While the condition is treatable, his doctor, Jacques Saari, said Karl faces a taxing treatment regimen.
He said the chemotherapy was intended to make the cancerous cells in Karl's body more susceptible to the effects of radiation.
Then, he said, "The idea is to really hit it hard with radiation therapy."
But the radiation, to be administered continuously for five days a week for the next six weeks, will take a physical toll on Karl, especially during the latter portion of treatment, Saari said.
"Coach is going to have a tough time," Saari said. "The first three to four weeks, I think he is going to do very well. The last two-and-a-half to three weeks of the therapy will be difficult."
But not the biggest part. "I don't know that I've come to terms with this yet," Karl said of the cancer's return. "I have friends and family praying for me and the whole spiritual aspect is keeping me strong. But I'm not Superman."
His voice breaking at times, Karl addressed his diagnosis Tuesday night with Saari at his side and surrounded by his team and members of the Nuggets organization.
"My desire is to do whatever I can to stay with my team throughout the treatment that I have to go through," Karl said. "The treatment began today and in general it's about a six-week treatment of radiation therapy and chemotherapy.

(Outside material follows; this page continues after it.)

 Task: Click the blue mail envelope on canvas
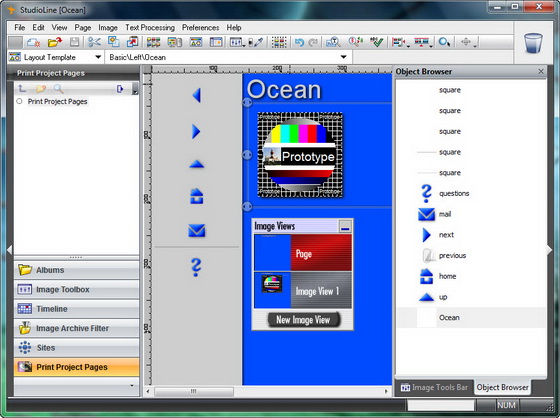pyautogui.click(x=196, y=230)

"Basically, my belief is this is a championship team and I want to do anything and everything I can to help them continue in their quest that we all want."
Karl informed his players that he was battling cancer when the team convened earlier Tuesday for its first practice since returning from the All-Star break.
"A situation like that, it's real life," guard Chauncey Billups said. "You take the basketball out of it. You take work out of it. None of us can really be selfish and say, 'Hey, we're going to miss George if he doesn't coach some of the games.' We've got to take all that out of it. Your heart just goes out to him and his family. All we can really do is pray for him."
Saari said he found a large lump on Karl's neck during a routine examination on Dec. 30. Karl said he had been aware of the lump for some time but had assumed it was just fatty tissue. An MRI and a needle biopsy were performed and results confirmed the presence of a tumor approximately 2 inches in diameter, said Saari, adding he informed Karl of the diagnosis at the end of January.
Karl said he expects to miss at least a couple of upcoming games, at Golden State on Feb. 25 and at Minnesota on March 10. He said assistant Adrian Dantley would lead the team when he's absent.
Karl's uncertain future prompted he and Nuggets owner Stan Kroenke to hash out a one-year, $4.5 million extension last weekend directly. Karl chose not to make his condition public until after he finished coaching the Western Conference All-Star squad on Sunday and could return home to break the news to his team. The West lost to the East 141-139 in front of a record crowd of 108,713 in Cowboys Stadium, running Karl's record in NBA All-Star Games to 0-4.
"I'm starting the treatments now in hopes I'll be ready to go once the playoffs start," he said.
The only hint of his new battle over the weekend were gold "Hoops for St. Jude" pins he and the rest of his coaching staff wore on their lapels during Sunday's game. St. Jude Children's Research Hospital is one of the leading pediatric cancer programs in the world. Karl and NBA players Pau Gasol, Rudy Gay, Shane Battier, Danny Granger, Kevin Love and Steve Blake all committed to making $20,000 donations to St. Jude in December.
In 2006, less than a year after Karl had surgery to treat his cancerous prostate, his son Coby was diagnosed with thyroid cancer (at the time, he was a redshirt junior at Boise State). Coby underwent successful surgery and was able to finish his college career, and he has played for several NBA teams since.
The league normally restricts any use of logos or insignias outside of its purview, but commissioner David Stern, aware of Karl's condition, made an exception on Sunday.
Ric Bucher covers the NBA for ESPN The Magazine. Information from The Associated Press was used in this report.